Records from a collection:
[Start of section]
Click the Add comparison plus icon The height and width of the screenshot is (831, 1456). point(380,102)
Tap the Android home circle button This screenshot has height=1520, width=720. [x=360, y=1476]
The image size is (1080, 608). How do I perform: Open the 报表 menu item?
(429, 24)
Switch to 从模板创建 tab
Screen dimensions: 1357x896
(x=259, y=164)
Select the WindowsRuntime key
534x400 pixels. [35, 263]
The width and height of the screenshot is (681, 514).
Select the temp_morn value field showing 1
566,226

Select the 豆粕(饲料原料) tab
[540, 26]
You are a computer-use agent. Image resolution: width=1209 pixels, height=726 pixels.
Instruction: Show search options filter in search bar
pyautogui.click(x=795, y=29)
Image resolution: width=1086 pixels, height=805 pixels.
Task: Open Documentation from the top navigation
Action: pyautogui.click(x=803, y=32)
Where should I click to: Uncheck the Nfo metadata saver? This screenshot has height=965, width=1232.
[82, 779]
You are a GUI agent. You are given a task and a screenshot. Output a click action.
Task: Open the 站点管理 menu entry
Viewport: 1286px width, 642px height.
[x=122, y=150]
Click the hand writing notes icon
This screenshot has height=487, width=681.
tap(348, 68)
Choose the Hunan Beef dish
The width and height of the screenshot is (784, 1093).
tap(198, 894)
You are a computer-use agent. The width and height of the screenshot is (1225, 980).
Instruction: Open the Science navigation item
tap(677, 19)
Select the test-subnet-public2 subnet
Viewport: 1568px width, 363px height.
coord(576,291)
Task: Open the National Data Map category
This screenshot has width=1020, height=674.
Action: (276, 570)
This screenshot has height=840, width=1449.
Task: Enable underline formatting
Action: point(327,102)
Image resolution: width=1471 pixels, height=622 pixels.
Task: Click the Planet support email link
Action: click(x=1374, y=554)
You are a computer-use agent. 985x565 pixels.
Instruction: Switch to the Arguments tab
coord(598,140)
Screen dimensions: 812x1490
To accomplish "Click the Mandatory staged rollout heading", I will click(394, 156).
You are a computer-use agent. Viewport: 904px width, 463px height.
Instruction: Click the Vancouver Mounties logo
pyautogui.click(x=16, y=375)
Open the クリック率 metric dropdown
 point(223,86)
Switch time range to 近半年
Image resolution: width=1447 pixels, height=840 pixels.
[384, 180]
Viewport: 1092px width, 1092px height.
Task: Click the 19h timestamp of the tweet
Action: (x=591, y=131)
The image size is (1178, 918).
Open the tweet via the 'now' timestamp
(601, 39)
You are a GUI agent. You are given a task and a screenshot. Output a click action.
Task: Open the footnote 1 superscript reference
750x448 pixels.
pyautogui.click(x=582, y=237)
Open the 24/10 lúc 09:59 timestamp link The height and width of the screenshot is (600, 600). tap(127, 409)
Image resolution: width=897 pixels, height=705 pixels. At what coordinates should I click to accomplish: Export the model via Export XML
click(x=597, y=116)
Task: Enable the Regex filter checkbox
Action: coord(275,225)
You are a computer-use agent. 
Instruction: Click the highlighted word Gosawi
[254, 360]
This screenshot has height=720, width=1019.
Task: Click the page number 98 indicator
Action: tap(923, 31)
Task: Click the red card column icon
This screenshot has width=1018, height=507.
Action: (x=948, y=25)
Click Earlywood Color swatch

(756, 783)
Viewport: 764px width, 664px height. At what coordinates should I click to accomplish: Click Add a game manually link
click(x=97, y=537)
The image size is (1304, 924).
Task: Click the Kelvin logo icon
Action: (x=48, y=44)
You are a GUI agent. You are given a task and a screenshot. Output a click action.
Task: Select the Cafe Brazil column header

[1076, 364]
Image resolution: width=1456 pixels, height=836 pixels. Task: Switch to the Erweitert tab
[End of section]
■ **EXERCISE REQUIREMENTS**: Please copy the lines above from the line with "Select the temp_morn value field showing 1" up to and including the line with "You are a computer-use agent. Image", exactly as written and with nothing else.

■ **RESPONSE**:
Select the temp_morn value field showing 1
566,226

Select the 豆粕(饲料原料) tab
[540, 26]
You are a computer-use agent. Image resolution: width=1209 pixels, height=726 pixels.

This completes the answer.